• _Problem statement_
Could you reproduce, word for word, everything below from the line containing "You are a computer-use" down to the line containing "Given: Switch to the Transitions ribbon tab", with both of those lines included and no others?

• _Given information_
☆ ☆ ☆
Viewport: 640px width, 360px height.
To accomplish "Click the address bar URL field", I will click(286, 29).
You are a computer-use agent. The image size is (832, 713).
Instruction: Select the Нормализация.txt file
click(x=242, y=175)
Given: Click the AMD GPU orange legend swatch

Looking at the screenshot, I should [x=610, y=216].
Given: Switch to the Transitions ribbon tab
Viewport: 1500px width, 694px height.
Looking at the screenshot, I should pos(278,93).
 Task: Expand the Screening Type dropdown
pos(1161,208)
☆ ☆ ☆
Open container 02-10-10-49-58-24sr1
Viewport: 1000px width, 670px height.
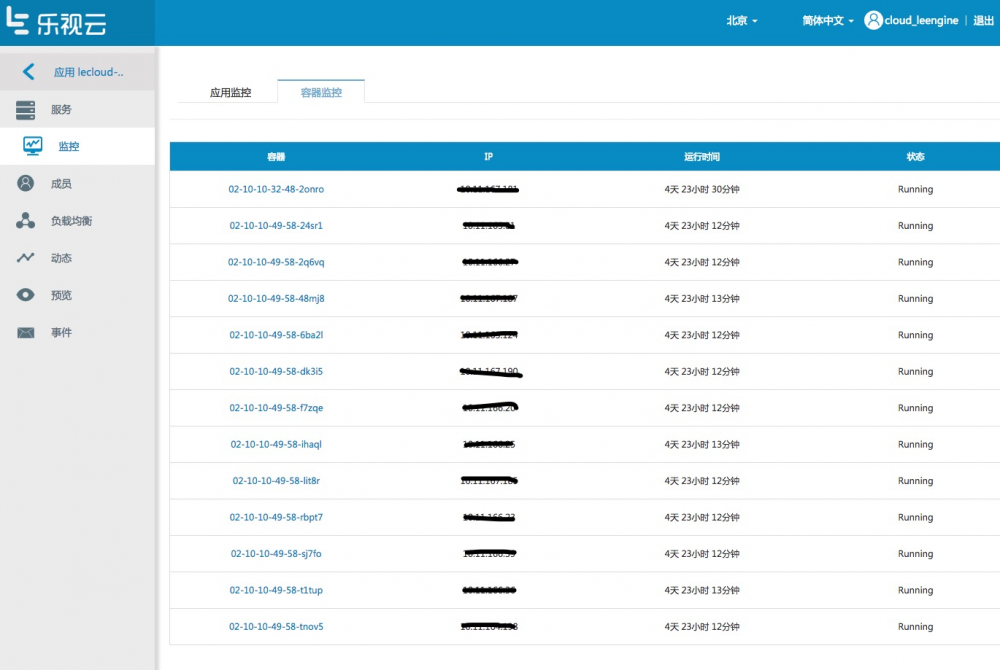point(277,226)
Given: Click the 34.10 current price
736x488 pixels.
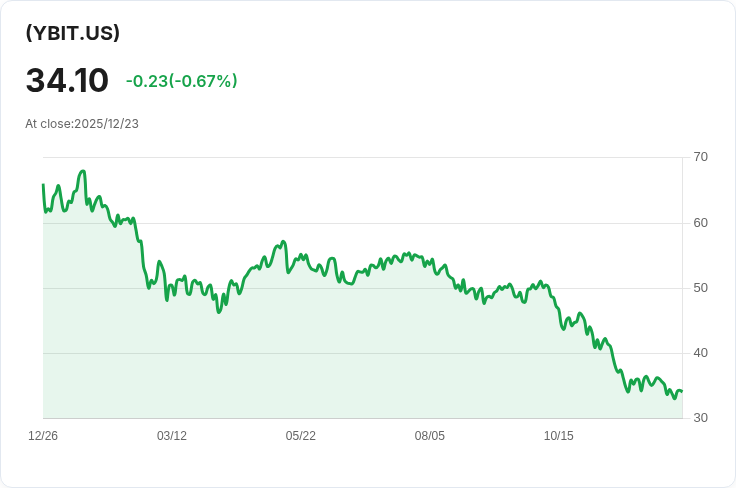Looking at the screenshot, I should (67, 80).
☆ ☆ ☆
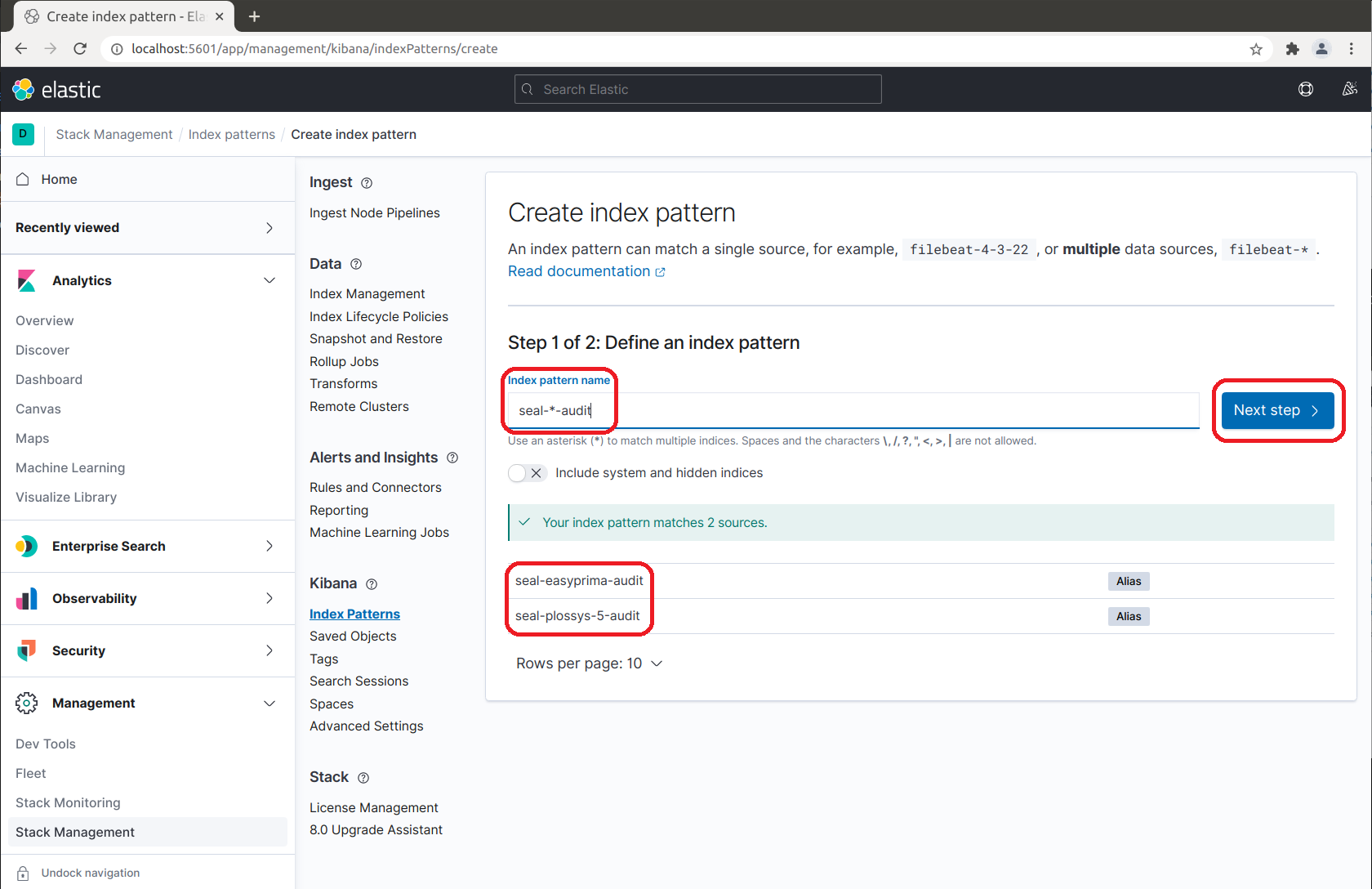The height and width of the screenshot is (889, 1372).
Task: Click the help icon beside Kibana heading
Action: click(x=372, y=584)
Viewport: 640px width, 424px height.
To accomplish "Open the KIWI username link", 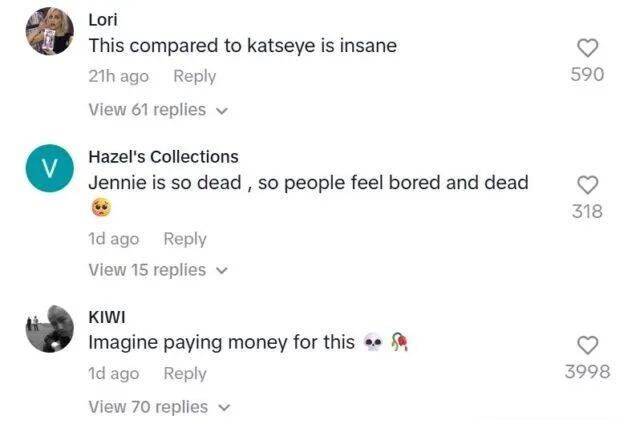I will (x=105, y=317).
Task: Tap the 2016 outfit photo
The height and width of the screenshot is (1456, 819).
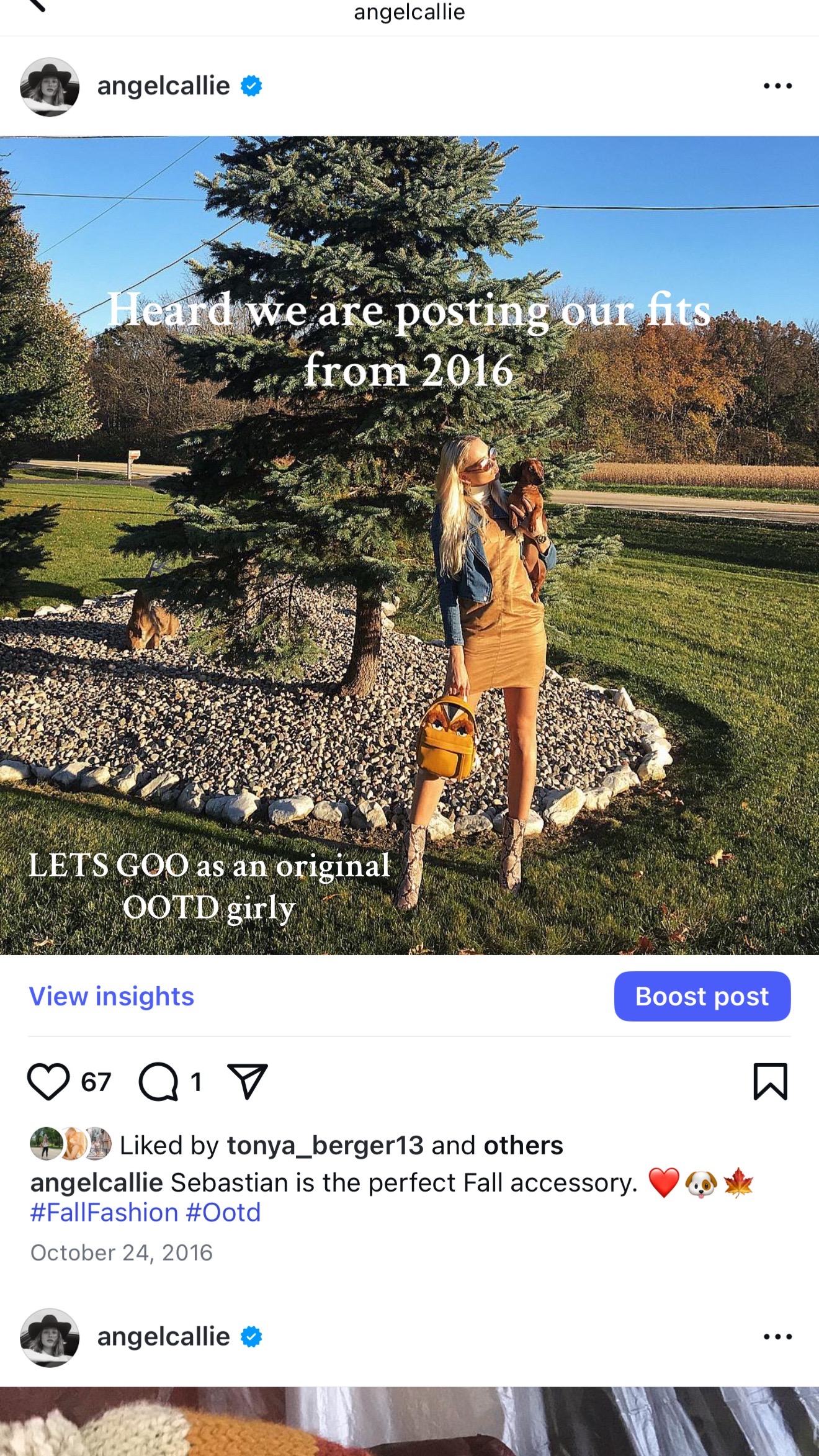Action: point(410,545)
☆ ☆ ☆
• _Written reply_
You are a computer-use agent. The image size is (832, 713).
Instruction: Select the Нормализация.txt file
click(x=242, y=175)
Given: Click the AMD GPU orange legend swatch

Looking at the screenshot, I should [x=610, y=216].
Given: Switch to the Transitions ribbon tab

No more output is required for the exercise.